Poly Engineering MAths year 2 (Differential Equations)

• Wireless-

  7 Jul 10, 00:13

  2b) Fine the particular solutions of the following differential equations

   

  (4x+xy^2)dx +(y+yx^2)dy=0 , given that y(1)=2

  Ans: (4+y^2)(1+x^2)=16

   

   

  how to do. I cant seperate the y and the x variables in the equations. Help

• -Wanderer-

  7 Jul 10, 02:10

  You learnt Exact Differential Equations before?

  They are in the form of: M(x,y) dx + N(x,y) dy = 0.

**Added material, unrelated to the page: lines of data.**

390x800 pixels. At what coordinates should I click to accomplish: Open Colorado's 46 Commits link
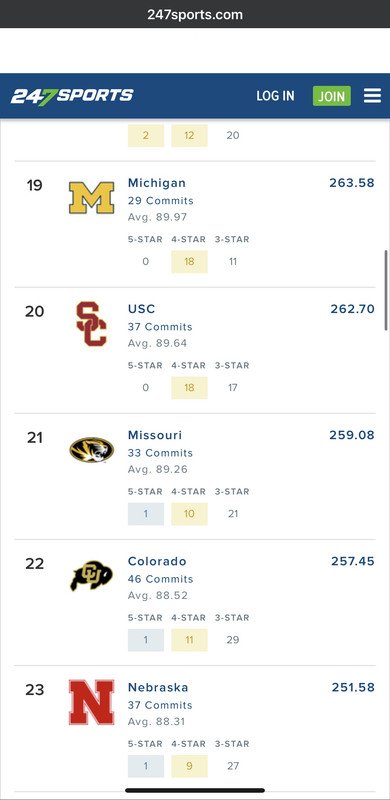pyautogui.click(x=161, y=579)
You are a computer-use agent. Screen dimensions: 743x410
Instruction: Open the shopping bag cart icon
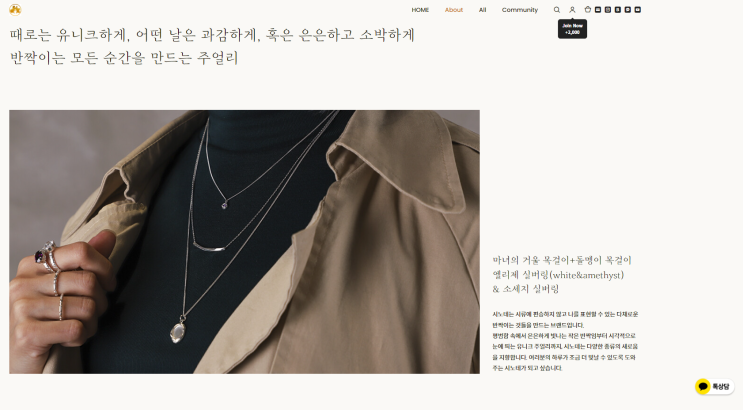588,9
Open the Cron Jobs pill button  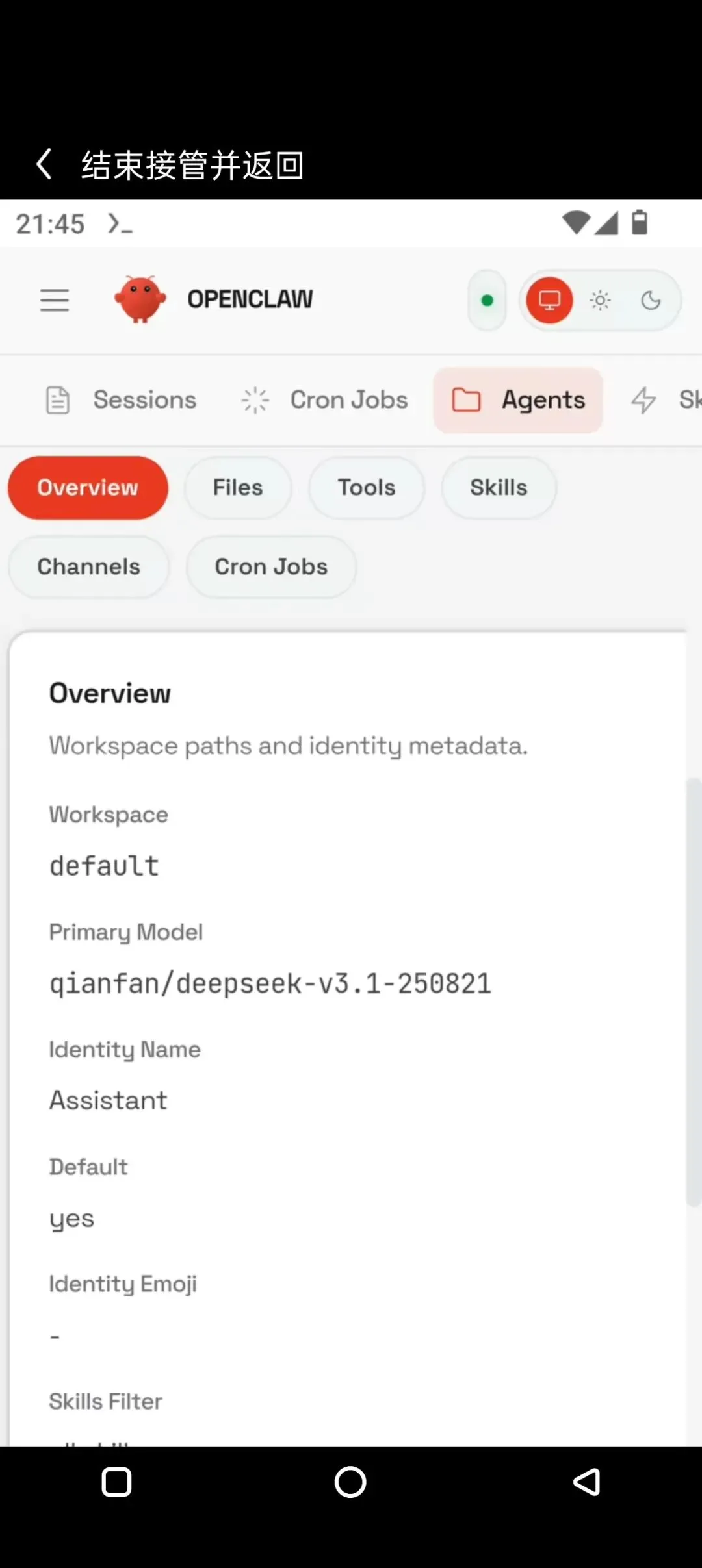(271, 567)
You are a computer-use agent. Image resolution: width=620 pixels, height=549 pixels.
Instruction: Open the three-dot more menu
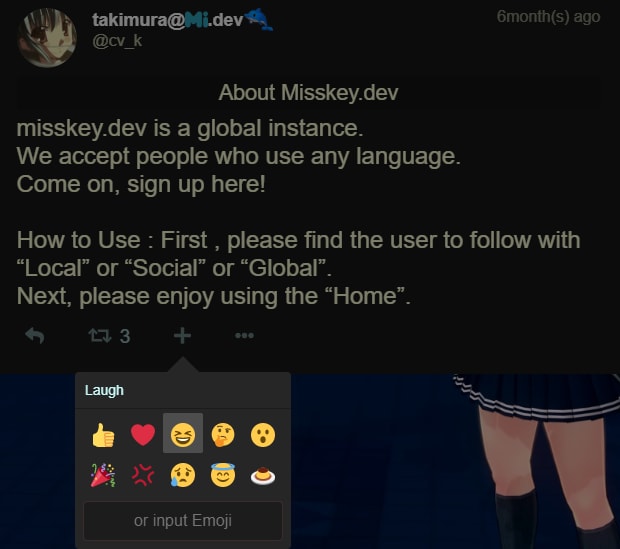coord(244,336)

  Let M = 4x + xy^2,        N = y + yx^2

  Partial diff M w.r.t. y to get 2xy

  Partial diff N w.r.t. x to get 2xy as well. 

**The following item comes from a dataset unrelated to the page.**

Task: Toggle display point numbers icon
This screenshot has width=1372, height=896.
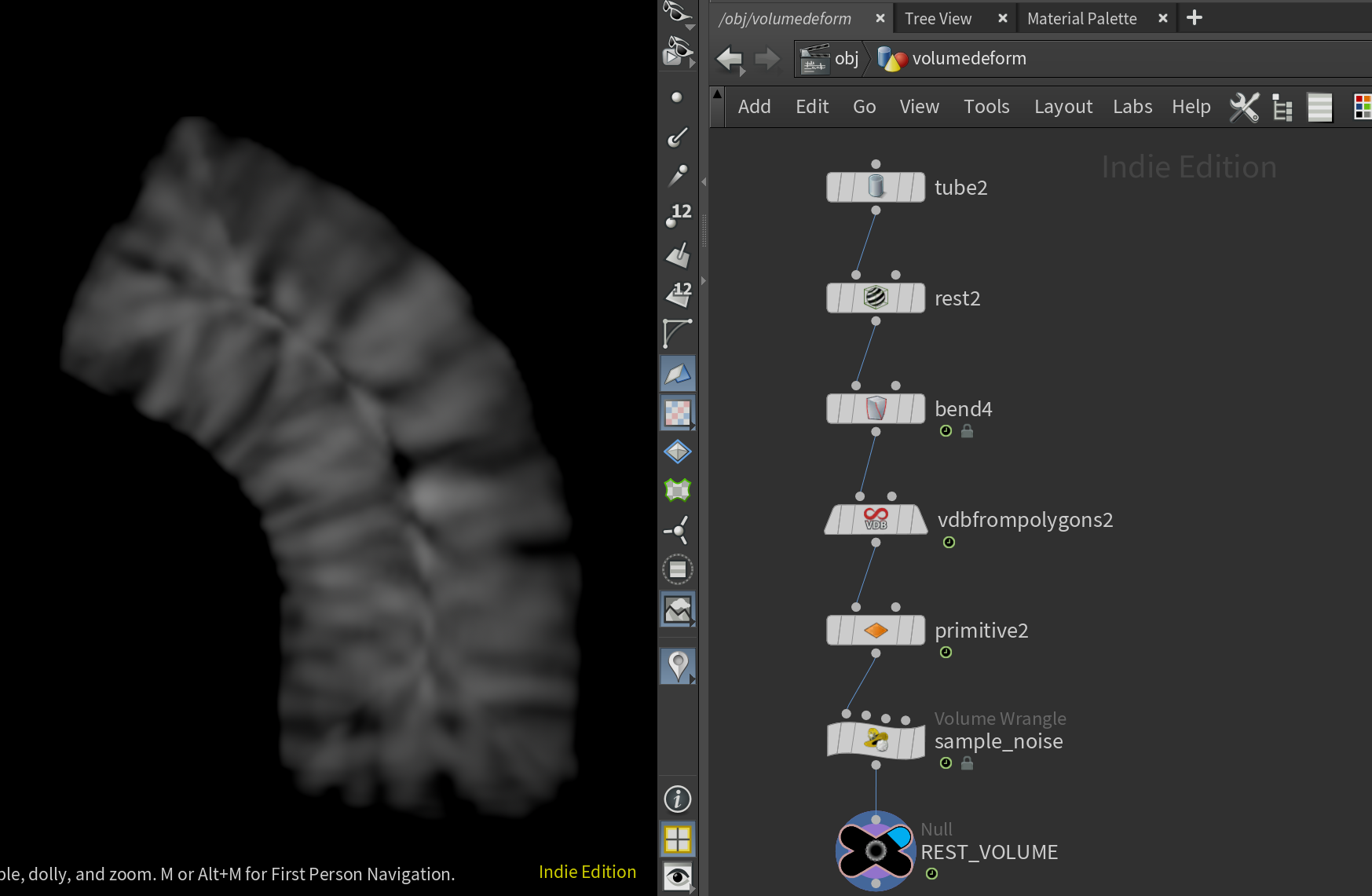Action: [x=678, y=214]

  Therefore, this proves that the equation is exact.

  Let a function f(x,y) = k such that:

  (del f / dx) = M = 4x + xy^2     - (1)

  (del f / dy) = N = y + yx^2        - (2)

  Integrate (del f / dx) w.r.t. x to get:

  f(x,y) = 2x^2 + 0.5x^2(y^2) + g(y)    - (3)

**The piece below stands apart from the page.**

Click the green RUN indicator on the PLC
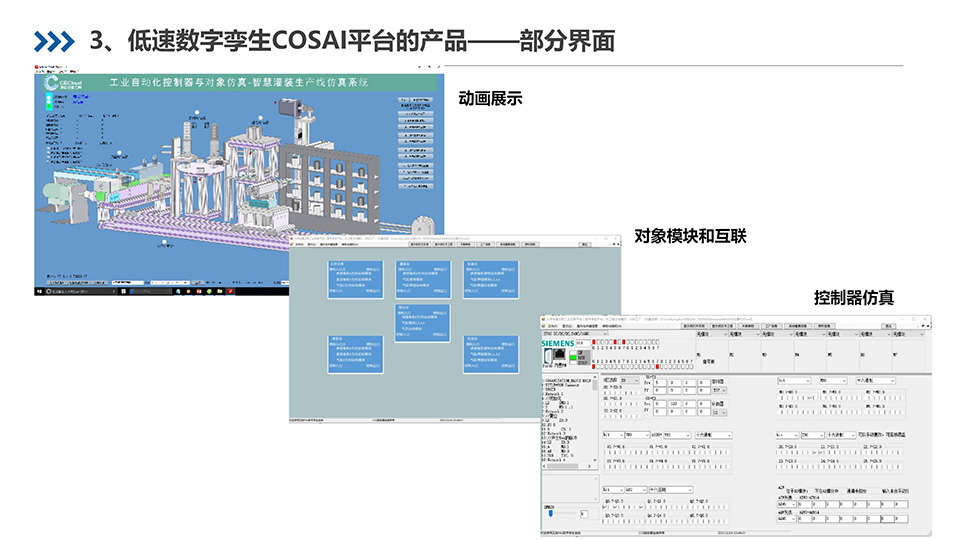Image resolution: width=960 pixels, height=540 pixels. 571,355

  Partial differentiate f(x,y) w.r.t. y to get

  0 + yx^2 + g'(y)

  Compare this with (2), you will see that

  g'(y) = y

  g(y) = 0.5y^2 + c

  Sub g(y) into (3)

  f(x,y) = 2x^2 + 0.5x^2(y^2) + 0.5y^2 + c

  k - c = 2x^2 + 0.5x^2(y^2) + 0.5y^2

  C = 2x^2 + 0.5x^2(y^2) + 0.5y^2    where C = k - c

  When x = 1, y = 2,

  C = 6

  6 = 2x^2 + 0.5x^2(y^2) + 0.5y^2

  12 = 4x^2 + x^2(y^2) + y^2

  16 = 4 + 4x^2 + x^2(y^2) + y^2

  16 = (4+y^2)(1+x^2)

  ________________________________________________________________

  And I just realised that my method is too unorthodox. Lol! Follow it if you want to. Cheers! =D

• wee_ws

  7 Jul 10, 08:48

  Hi,

    It takes some careful manipulation to enable us to use variable separable:

    dy/dx = -{x(4 + y^2)} / {y(1 + x^2)}

    dy/dx = -{x/(1 + x^2)} . {(4 + y^2)/y},
    where we group expressions involving x, y separately.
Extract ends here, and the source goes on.